Start SOURCE PASSAGE

Re: RFC on fix to bug #802414

Raghavendra Gowdappa <rgowdapp@xxxxxxxxxx> · Tue, 22 May 2012 04:44:00 -0400 (EDT)

----- Original Message -----
> From: "Anand Avati" <aavati@xxxxxxxxxx>
> To: "Raghavendra Gowdappa" <rgowdapp@xxxxxxxxxx>
> Cc: "Pranith Kumar Karampuri" <pkarampu@xxxxxxxxxx>, "Vijay Bellur" <vbellur@xxxxxxxxxx>, "Amar Tumballi"
> <atumball@xxxxxxxxxx>, "Krishnan Parthasarathi" <kparthas@xxxxxxxxxx>, gluster-devel@xxxxxxxxxx
> Sent: Tuesday, May 22, 2012 12:41:36 PM
> Subject: Re: RFC on fix to bug #802414
> 
> <in continuation from our chat>
> 
> The PARENT_DOWN_HANDLED approach will take us backwards from the
> current
> state where we are resiliant to frame losses and other class of bugs
> (i.e, if a frame loss happens on either server or client, it only
> results in prevented graph cleanup but the graph switch still
> happens).

End SOURCE PASSAGE

WHAT YOU HAVE TO DO:
Rewrite the paragraph of the message above that begins "The PARENT_DOWN_HANDLED approach" more briefly, keeping its main facts.

Start GIVEN INFORMATION

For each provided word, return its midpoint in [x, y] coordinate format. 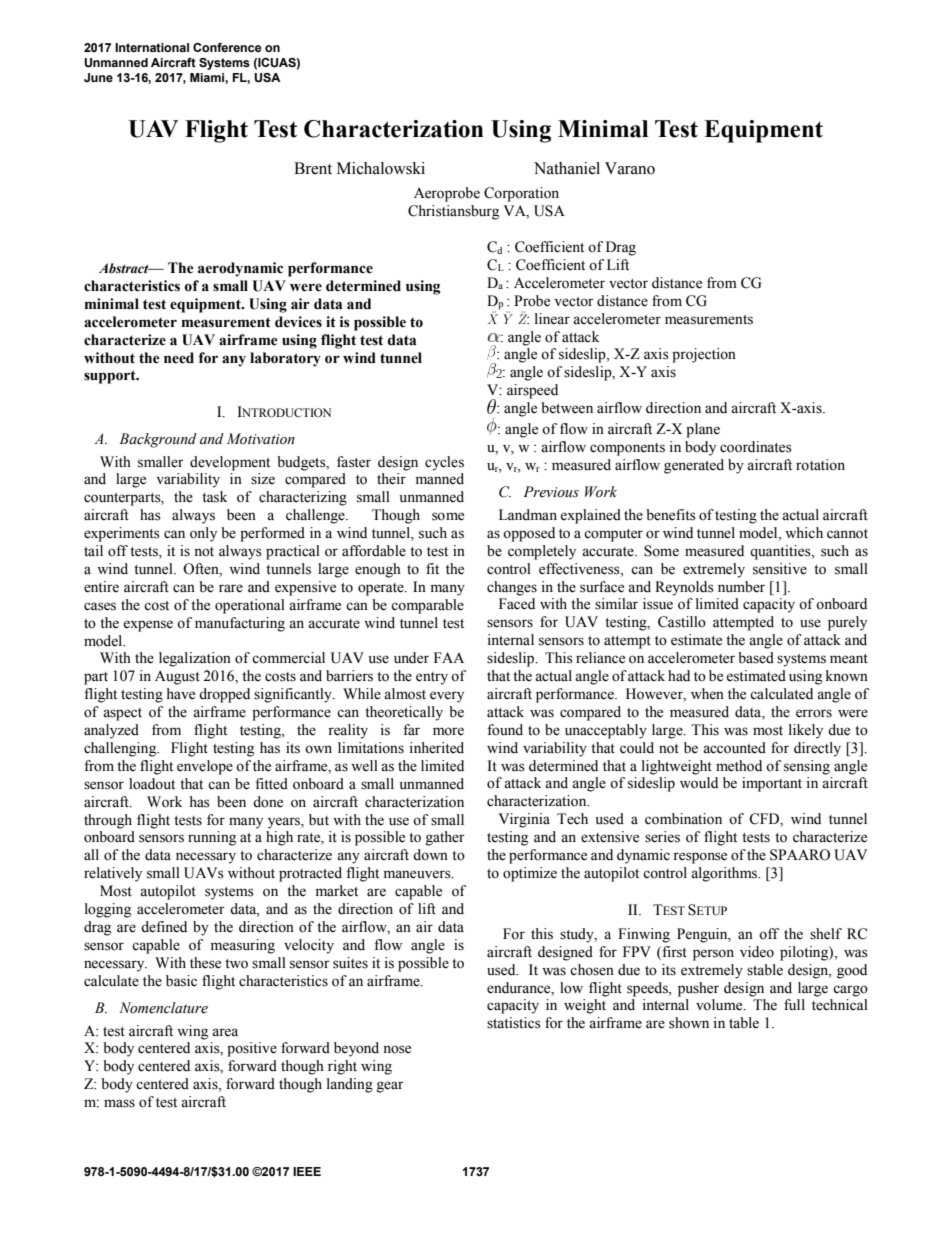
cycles [444, 463]
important [772, 784]
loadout [152, 784]
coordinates [756, 447]
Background [158, 440]
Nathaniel [567, 168]
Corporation [521, 194]
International [152, 47]
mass [119, 1103]
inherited [436, 748]
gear [390, 1087]
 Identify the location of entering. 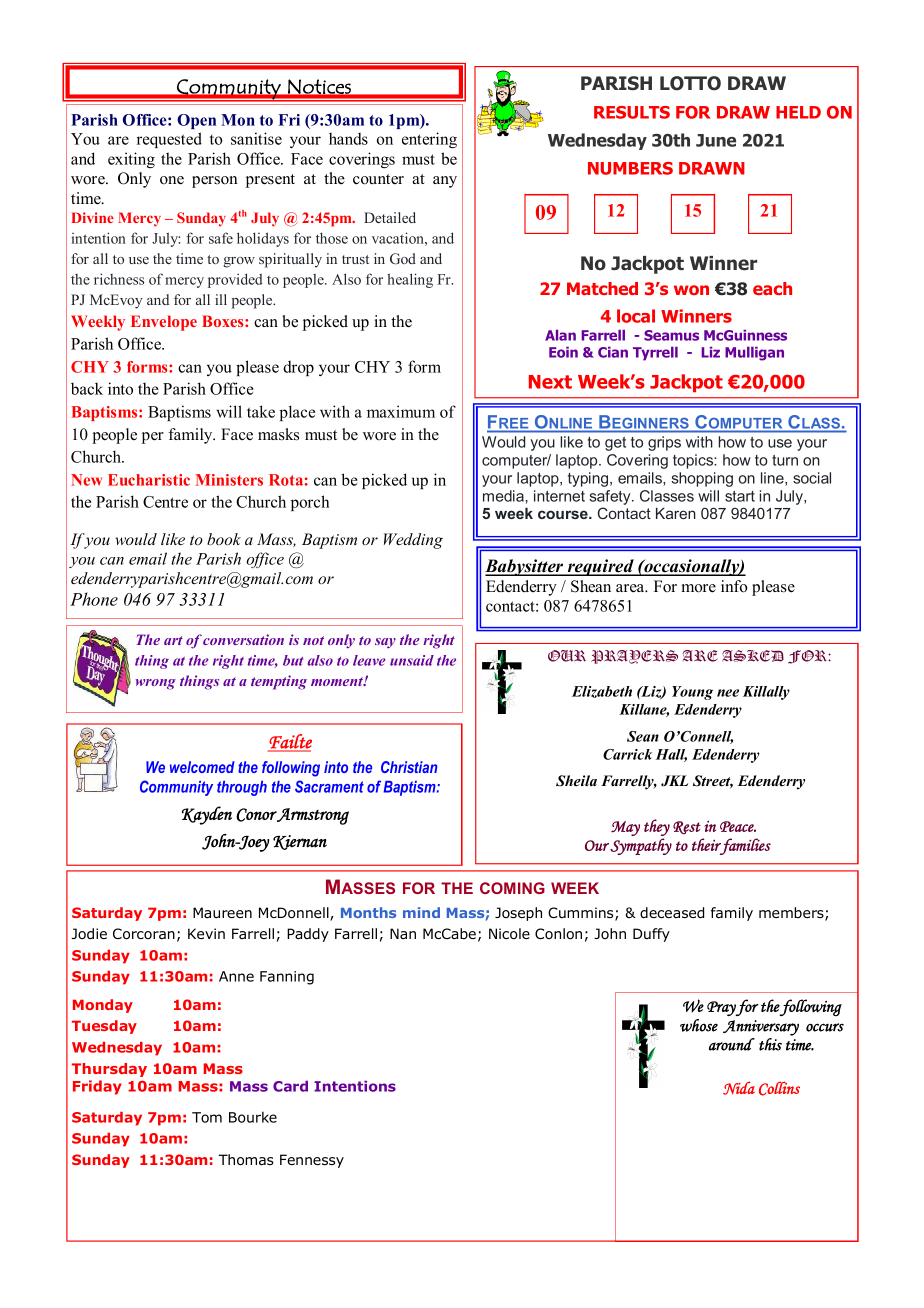
(429, 140).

End GIVEN INFORMATION

SOLUTION:
The PARENT_DOWN_HANDLED approach would be a step backwards. Currently, the system is resilient to frame losses and to other classes of bugs. A frame loss on the server or client only prevents graph cleanup, and the graph switch still happens.